HOW MANY TIMES?
Nathan Attwood
Pastor, Marianna First United Methodist Church
Then Peter came to him and said, "Lord, if my brother or sister sins against me, how many times should I forgive? As many as seven times?" Jesus said to him, "Not seven times, but, I tell you, seventy times seven times." Matthew 18:22-23.
How many times? In a passage well-known to any Christian with a passing acquaintance with the teachings of Jesus, Peter asks Jesus how many times to forgive a person who wrongs him. We have all been hurt by someone and felt the tension between forgiveness and self-protection. We tell ourselves, "OK, I'll forgive this one time, but if it happens again, that's it. I'm not going to be a doormat. Maybe, maybe, I'll let it slide a second time, but after that, I'm done."
Throughout Matthew 18, Jesus teaches his disciples how to live with each other even though human relationships necessarily involve offenses.

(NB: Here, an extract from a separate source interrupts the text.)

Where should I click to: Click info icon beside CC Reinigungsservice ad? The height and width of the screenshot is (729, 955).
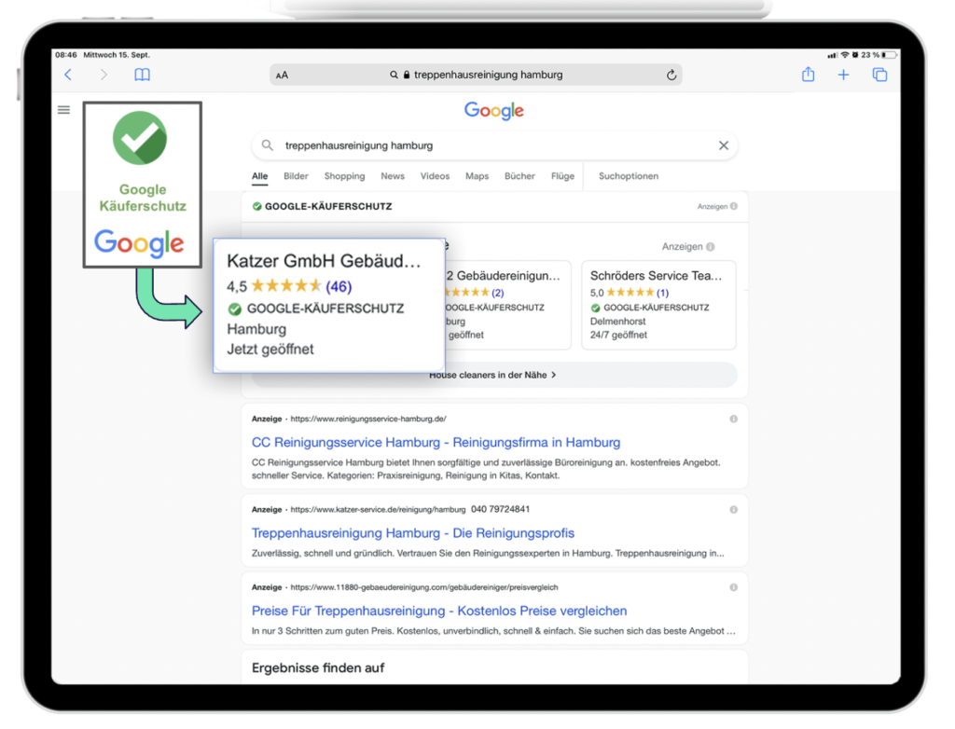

He teaches how to address concerns directly and constructively, how to avoid sweeping things under the rug while still staying in relationship with people. He teaches about the foundation of forgiveness for others being the forgiveness God has offered each of us. Perhaps, most notably in the greater context of what follows, he tells his followers that if they want to enter God's Kingdom, they will have to change.
Part of the beauty of scripture is that it is often extremely fruitful even when read on a surface level and has even deeper and more helpful meaning when we discover its deeper context. This is certainly true of Jesus's response to Peter, that we must forgive not seven times but seventy times seven. On the surface, Jesus's saying is a wonderful statement of our need to show no limits in the grace we offer others even as God has shown no limits in the grace he has offered us.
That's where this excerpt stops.